Als je de catechismusteksten niet goed had geleerd, en de stof er niet was ingestampt, moest je meteen nablijven op de katholieke lagere school.

Daar zat ik dan als enige leerling in de klas. Eerst kwam het bekende latje eraan te pas, daarna slingerde de leerkracht – die de bijnaam Stiertje had – je hoofd aan je haren heen en weer. Hij veronderstelde dat je de regels voortaan beter zou leren. Nee, na zo’n behandeling beslist niet!

In die periode waren er veel jongens misdienaar. Zij mochten óf iedere morgen, óf op zondag, assisteren bij de dienstdoende kapelaan, pastoor of pater bij het uitvoeren van de Heilige mis. Iedere geestelijke moest dagelijks een Heilige mis uitvoeren, mét of zonder kerkgangers. Daarnaast moesten de misdienaars assisteren bij huwelijks- en begrafenismissen. Omdat die altijd doordeweeks zijn, werd je uit de klas gehaald (de school stond tegenover de kerk) om te komen assisteren. Bij trouwdiensten kreeg je na afloop regelmatig bruidsuikers. Bij een rouwdienst ging je met de kapelaan, in je misdienaarskleding, toog en superply, voorzien van een wijwatervat met sprenkelkwast en demonteerbaar kruis, met de taxi naar de begraafplaats. Na afloop ging je weer terug naar je klas.

De twist

Ook en dat was leuker, werd er vanuit de Franse bedevaartplaats Beauraing in Frankrijk, gevraagd om  te komen assisteren bij de Hoogmis. Met een volle bus met koorleden, misdienaars en bedevaartgangers, reden we via Brussel, Namen, Frey en Dinant naar Beauraing. Naast het officiële  gedeelte was het voor ons ook een leuke dag. In een café klonk de hit van Adamo uit de Jukebox. Zelfs onze kapelaan, tevens reisleider, wist met zijn moppen en verhalen de microfoon nuttig te gebruiken. Tijdens een stop bij een soort dancing onder Brussel, leerden wij de twist dansen.
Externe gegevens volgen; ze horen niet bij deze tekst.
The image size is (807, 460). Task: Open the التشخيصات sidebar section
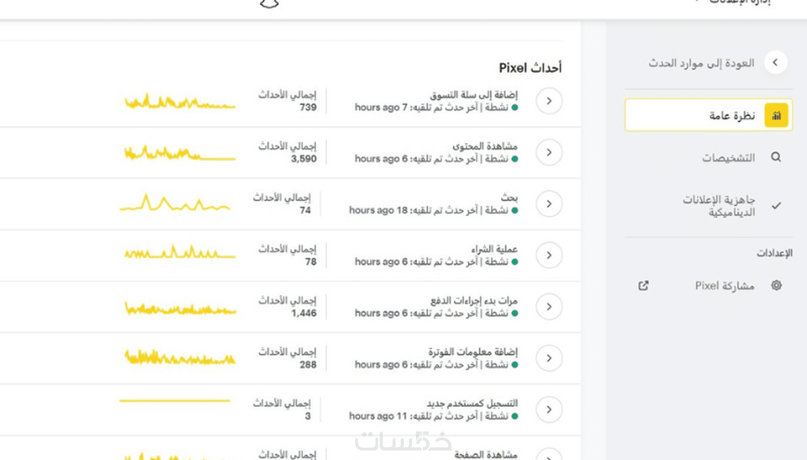pyautogui.click(x=728, y=157)
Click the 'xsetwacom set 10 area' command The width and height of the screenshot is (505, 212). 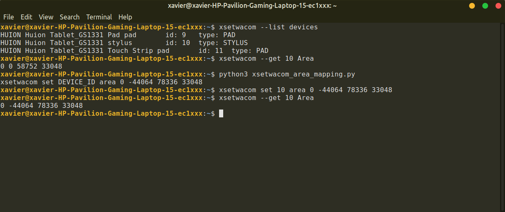coord(305,90)
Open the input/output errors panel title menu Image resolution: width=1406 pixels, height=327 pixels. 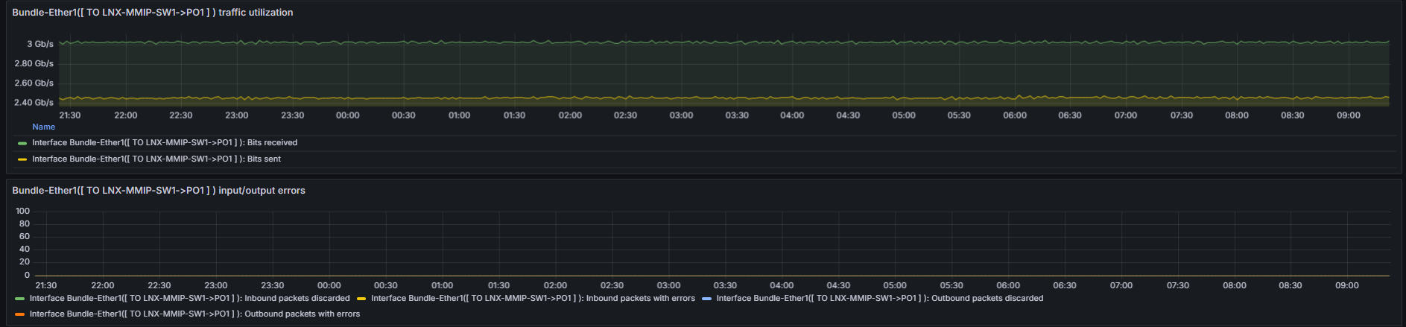tap(159, 191)
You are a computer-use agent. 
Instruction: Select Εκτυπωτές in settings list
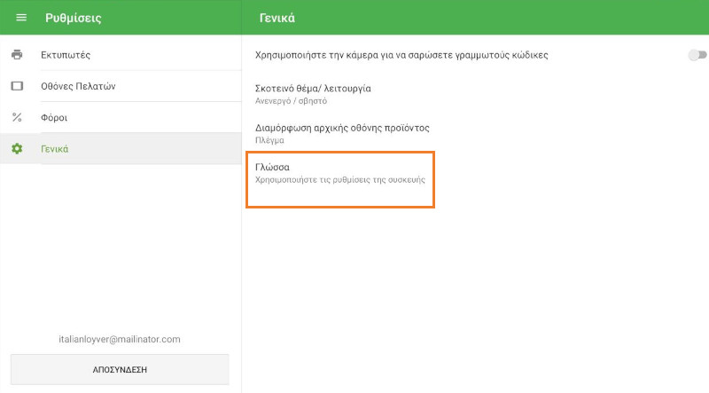pos(66,55)
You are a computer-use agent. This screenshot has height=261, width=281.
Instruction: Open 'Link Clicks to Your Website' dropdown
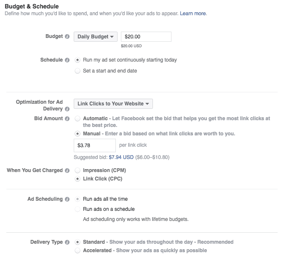113,104
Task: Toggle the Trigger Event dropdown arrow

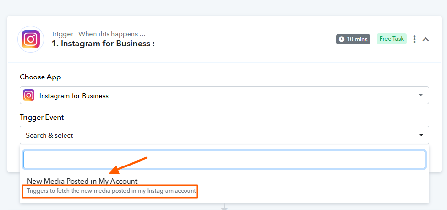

Op de eerste verdieping van de lagere school was klas 4, de klas van meester de Groot, gevestigd. Op een middag, zo rond 3 uur, zagen we heel veel inktzwarte wolken boven Middelburg. Mijnheer De Groot zag het ook en ging vlug naar het hoofd van de school, de heer Wolters. Hij kwam terug met de mededeling: ,,Er is brand bij de bandenopslag van Polak naast mijn huis. Ik ben weg en jullie vrij.’’ Zijn huis is gespaard gebleven en in Middelburg was het die dag ineens donker.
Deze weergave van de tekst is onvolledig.